Problem description:
Please answer these questions from the article on Shirley Gorospe:
1. In which hospital did she die?
2. What was her real name?
3. In which film did she make her screen debut?

Shirley Gorospe, 1960s movie star, dies of cancer in US

Shirley Gorospe, former beauty queen and one of the Philippines’ movie sweethearts from the 1950s to the ’60s, died in a hospital in Los Angeles, California, over the weekend after a brief battle with brain cancer.

She turned 73 on July 8, according to Digna Santiago, a scion of Premiere Productions, one of the country’s big four studios during that period, along with LVN, Sampaguita and Lebran. Gorospe and her late husband Zaldy Zshornack were Premiere’s top screen tandem at the time.

The actress died in Cedars Sinai hospital at about 10:45 a.m. on Sunday, according to information received from her sister-in-law, Lilia Zshornack.

A 1956 beauty titlist (Miss Philippines-California), Gorospe (real name: Shirley Endoso) was born in Hawaii to an Ilocano father and a Portuguese mother.

Santiago said it was her brother, filmmaker Cirio Santiago, who convinced Gorospe, then based in Los Angeles, to join the movies.

Gorospe made her screen debut in “Sweethearts,” directed by National Artist for Film Gerry de Leon in 1957.

[Collected data]
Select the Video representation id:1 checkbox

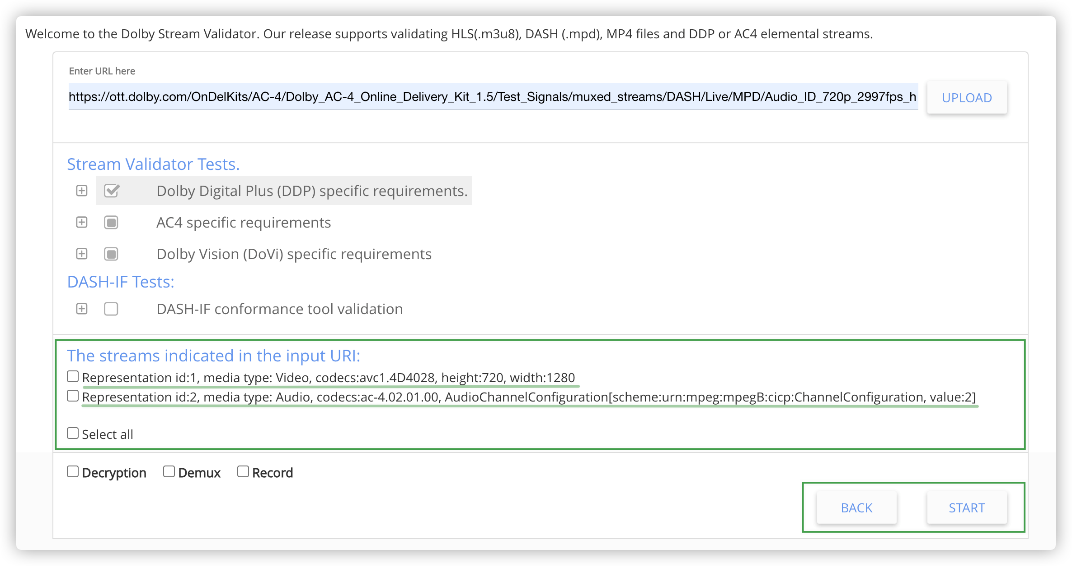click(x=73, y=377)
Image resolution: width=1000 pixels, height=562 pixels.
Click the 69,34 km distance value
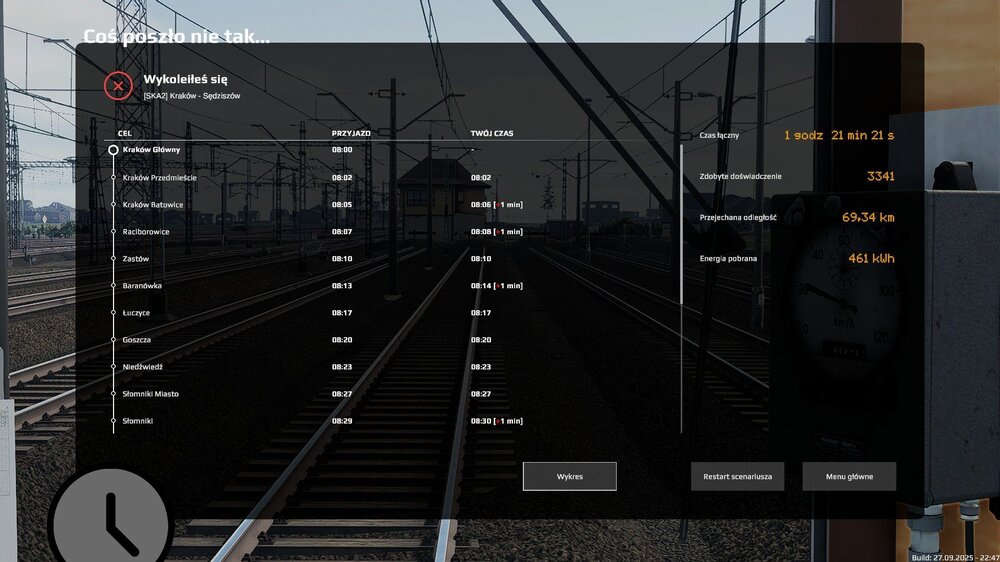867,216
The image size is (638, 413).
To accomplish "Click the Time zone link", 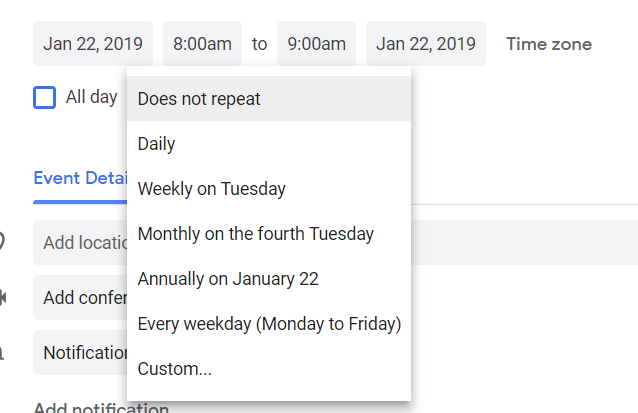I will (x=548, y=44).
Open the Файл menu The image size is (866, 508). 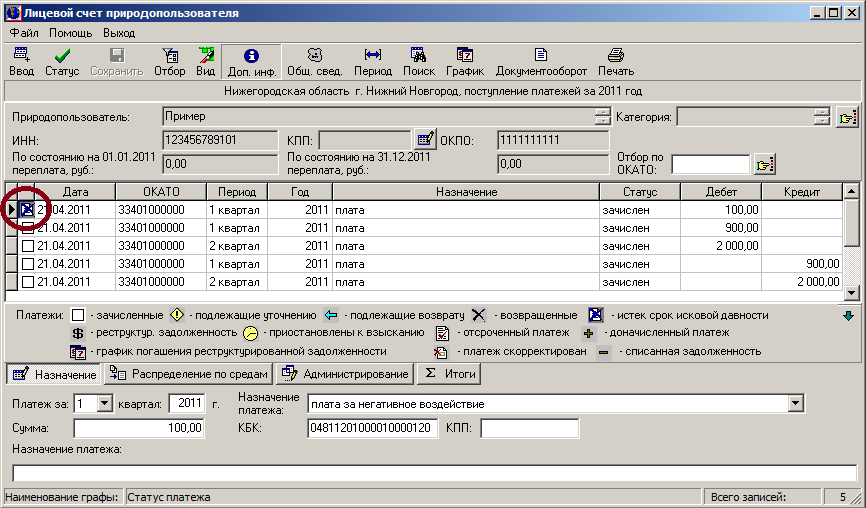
...
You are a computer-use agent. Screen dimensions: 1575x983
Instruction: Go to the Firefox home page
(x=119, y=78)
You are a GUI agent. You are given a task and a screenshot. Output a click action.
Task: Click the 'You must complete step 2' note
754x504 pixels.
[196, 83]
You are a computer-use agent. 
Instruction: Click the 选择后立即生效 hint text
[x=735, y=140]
* * *
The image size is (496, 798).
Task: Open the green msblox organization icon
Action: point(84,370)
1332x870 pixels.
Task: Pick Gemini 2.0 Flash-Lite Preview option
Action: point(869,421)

Result of this exercise:
1. Cedars Sinai hospital
2. Shirley Endoso
3. "Sweethearts"